** Records for this task follows **
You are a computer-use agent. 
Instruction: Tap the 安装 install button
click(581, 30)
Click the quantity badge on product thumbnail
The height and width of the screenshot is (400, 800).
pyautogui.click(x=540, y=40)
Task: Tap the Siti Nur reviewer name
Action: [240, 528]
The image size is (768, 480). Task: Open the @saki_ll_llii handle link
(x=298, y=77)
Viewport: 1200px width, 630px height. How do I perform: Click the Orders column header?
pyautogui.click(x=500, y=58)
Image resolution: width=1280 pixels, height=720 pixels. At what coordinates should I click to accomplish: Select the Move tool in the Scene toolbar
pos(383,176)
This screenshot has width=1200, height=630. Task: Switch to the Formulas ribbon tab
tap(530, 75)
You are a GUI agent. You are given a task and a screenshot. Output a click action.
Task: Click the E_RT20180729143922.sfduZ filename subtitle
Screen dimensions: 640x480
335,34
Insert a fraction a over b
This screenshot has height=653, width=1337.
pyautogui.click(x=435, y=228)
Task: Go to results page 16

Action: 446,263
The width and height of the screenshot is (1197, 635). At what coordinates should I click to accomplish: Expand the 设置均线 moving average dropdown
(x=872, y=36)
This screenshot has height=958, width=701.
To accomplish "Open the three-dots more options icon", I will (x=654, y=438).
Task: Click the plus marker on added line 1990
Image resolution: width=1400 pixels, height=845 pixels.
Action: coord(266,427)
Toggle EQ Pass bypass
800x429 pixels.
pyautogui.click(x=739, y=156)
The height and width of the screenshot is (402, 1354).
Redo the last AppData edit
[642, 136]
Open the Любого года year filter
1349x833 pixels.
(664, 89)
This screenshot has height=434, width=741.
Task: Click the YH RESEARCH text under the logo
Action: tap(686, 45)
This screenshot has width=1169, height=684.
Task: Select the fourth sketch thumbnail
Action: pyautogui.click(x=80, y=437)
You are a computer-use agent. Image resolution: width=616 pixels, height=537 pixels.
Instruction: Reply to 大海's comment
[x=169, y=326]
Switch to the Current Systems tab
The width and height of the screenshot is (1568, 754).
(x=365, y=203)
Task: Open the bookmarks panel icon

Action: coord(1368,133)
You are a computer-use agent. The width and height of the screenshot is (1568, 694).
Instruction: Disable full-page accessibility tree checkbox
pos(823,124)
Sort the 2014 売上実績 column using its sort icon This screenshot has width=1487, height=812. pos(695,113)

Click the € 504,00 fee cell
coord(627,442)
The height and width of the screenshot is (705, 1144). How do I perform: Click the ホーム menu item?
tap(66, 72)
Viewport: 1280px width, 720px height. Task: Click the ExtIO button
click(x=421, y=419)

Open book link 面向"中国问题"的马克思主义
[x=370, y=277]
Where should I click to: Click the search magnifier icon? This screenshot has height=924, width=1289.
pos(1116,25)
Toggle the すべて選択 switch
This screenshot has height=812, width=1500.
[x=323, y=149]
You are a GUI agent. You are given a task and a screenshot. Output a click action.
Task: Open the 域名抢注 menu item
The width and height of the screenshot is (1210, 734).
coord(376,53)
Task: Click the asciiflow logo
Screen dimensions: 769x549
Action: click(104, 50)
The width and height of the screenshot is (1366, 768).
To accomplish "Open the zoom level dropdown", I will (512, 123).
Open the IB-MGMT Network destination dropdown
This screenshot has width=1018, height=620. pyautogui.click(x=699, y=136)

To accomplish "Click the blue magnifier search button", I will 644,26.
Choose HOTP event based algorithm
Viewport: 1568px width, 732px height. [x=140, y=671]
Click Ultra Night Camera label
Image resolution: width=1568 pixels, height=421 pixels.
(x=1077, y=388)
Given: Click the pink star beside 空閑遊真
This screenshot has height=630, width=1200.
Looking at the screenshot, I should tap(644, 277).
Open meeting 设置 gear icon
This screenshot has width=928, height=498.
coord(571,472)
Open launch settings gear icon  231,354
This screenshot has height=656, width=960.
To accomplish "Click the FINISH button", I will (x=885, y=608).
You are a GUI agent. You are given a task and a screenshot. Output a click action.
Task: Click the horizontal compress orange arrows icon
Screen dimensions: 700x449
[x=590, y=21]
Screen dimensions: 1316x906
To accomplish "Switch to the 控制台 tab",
** End of Records for this task **
Retype every record above exactly.

# Response
You are a computer-use agent. 
Instruction: Tap the 安装 install button
click(581, 30)
Click the quantity badge on product thumbnail
The height and width of the screenshot is (400, 800).
pyautogui.click(x=540, y=40)
Task: Tap the Siti Nur reviewer name
Action: [240, 528]
The image size is (768, 480). Task: Open the @saki_ll_llii handle link
(x=298, y=77)
Viewport: 1200px width, 630px height. How do I perform: Click the Orders column header?
pyautogui.click(x=500, y=58)
Image resolution: width=1280 pixels, height=720 pixels. At what coordinates should I click to accomplish: Select the Move tool in the Scene toolbar
pos(383,176)
This screenshot has width=1200, height=630. Task: Switch to the Formulas ribbon tab
tap(530, 75)
You are a GUI agent. You are given a task and a screenshot. Output a click action.
Task: Click the E_RT20180729143922.sfduZ filename subtitle
Screen dimensions: 640x480
335,34
Insert a fraction a over b
This screenshot has height=653, width=1337.
pyautogui.click(x=435, y=228)
Task: Go to results page 16

Action: 446,263
The width and height of the screenshot is (1197, 635). At what coordinates should I click to accomplish: Expand the 设置均线 moving average dropdown
(x=872, y=36)
This screenshot has height=958, width=701.
To accomplish "Open the three-dots more options icon", I will (x=654, y=438).
Task: Click the plus marker on added line 1990
Image resolution: width=1400 pixels, height=845 pixels.
Action: coord(266,427)
Toggle EQ Pass bypass
800x429 pixels.
pyautogui.click(x=739, y=156)
The height and width of the screenshot is (402, 1354).
Redo the last AppData edit
[642, 136]
Open the Любого года year filter
1349x833 pixels.
(664, 89)
This screenshot has height=434, width=741.
Task: Click the YH RESEARCH text under the logo
Action: tap(686, 45)
This screenshot has width=1169, height=684.
Task: Select the fourth sketch thumbnail
Action: pyautogui.click(x=80, y=437)
You are a computer-use agent. Image resolution: width=616 pixels, height=537 pixels.
Instruction: Reply to 大海's comment
[x=169, y=326]
Switch to the Current Systems tab
The width and height of the screenshot is (1568, 754).
(x=365, y=203)
Task: Open the bookmarks panel icon

Action: coord(1368,133)
You are a computer-use agent. The width and height of the screenshot is (1568, 694).
Instruction: Disable full-page accessibility tree checkbox
pos(823,124)
Sort the 2014 売上実績 column using its sort icon This screenshot has width=1487, height=812. pos(695,113)

Click the € 504,00 fee cell
coord(627,442)
The height and width of the screenshot is (705, 1144). How do I perform: Click the ホーム menu item?
tap(66, 72)
Viewport: 1280px width, 720px height. Task: Click the ExtIO button
click(x=421, y=419)

Open book link 面向"中国问题"的马克思主义
[x=370, y=277]
Where should I click to: Click the search magnifier icon? This screenshot has height=924, width=1289.
pos(1116,25)
Toggle the すべて選択 switch
This screenshot has height=812, width=1500.
[x=323, y=149]
You are a GUI agent. You are given a task and a screenshot. Output a click action.
Task: Open the 域名抢注 menu item
The width and height of the screenshot is (1210, 734).
coord(376,53)
Task: Click the asciiflow logo
Screen dimensions: 769x549
Action: click(104, 50)
The width and height of the screenshot is (1366, 768).
To accomplish "Open the zoom level dropdown", I will (512, 123).
Open the IB-MGMT Network destination dropdown
This screenshot has width=1018, height=620. pyautogui.click(x=699, y=136)

To accomplish "Click the blue magnifier search button", I will 644,26.
Choose HOTP event based algorithm
Viewport: 1568px width, 732px height. [x=140, y=671]
Click Ultra Night Camera label
Image resolution: width=1568 pixels, height=421 pixels.
(x=1077, y=388)
Given: Click the pink star beside 空閑遊真
This screenshot has height=630, width=1200.
Looking at the screenshot, I should tap(644, 277).
Open meeting 设置 gear icon
This screenshot has width=928, height=498.
coord(571,472)
Open launch settings gear icon  231,354
This screenshot has height=656, width=960.
To accomplish "Click the FINISH button", I will (x=885, y=608).
You are a GUI agent. You are given a task and a screenshot. Output a click action.
Task: Click the horizontal compress orange arrows icon
Screen dimensions: 700x449
[x=590, y=21]
Screen dimensions: 1316x906
To accomplish "Switch to the 控制台 tab",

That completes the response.